Detection of sensitizing and p.T790M and p.C797S resistance mutations is particularly important for non-small cell lung cancer (NSCLC) patient therapy management. Non-invasive blood-based monitoring of these mutations may pave the way to a fine-tuned personalized treatment. Digital PCR has emerged as an extremely sensitive method to detect rare mutations, however its major limitation is the number of hotspots that can be simultaneously differentiated.

METHODS

We developed a 6-color digital PCR assay for the detection and quantification of 19 most prevalent sensitizing and resistance mutations and evaluated this assay on 82 tumor and plasma samples from NSLC patients.

RESULTS

Limits of detection (LOD) for the 6-color digital PCR assay were assessed on serial dilutions of DNA standards.
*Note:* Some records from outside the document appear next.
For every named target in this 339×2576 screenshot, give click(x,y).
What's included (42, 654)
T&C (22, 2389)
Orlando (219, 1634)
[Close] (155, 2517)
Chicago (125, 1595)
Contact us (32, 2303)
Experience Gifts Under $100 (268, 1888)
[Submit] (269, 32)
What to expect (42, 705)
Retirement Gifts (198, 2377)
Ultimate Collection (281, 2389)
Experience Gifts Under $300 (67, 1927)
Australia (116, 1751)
We found that the 6-color assay enabled detection of mutant fractions as low as 1 mutant in 1025 wild-type molecules, depending on the mutation targeted, when assayed in a background of 10 000 wild-type DNA copies. mutant allelic fraction was also measured on tumor and plasma samples by 6-color digital PCR, and displayed a highly significant correlation with next generation sequencing and 3-color digital PCR. Lastly, the 6-color digital PCR assay was performed on several longitudinal plasma samples from four patients and revealed levels of sensitizing and resistance mutations that reflected well the course of the disease.

CONCLUSION

This 6-color Crystal digital PCR assay could represent a robust solution using digital PCR for the monitoring of mutations.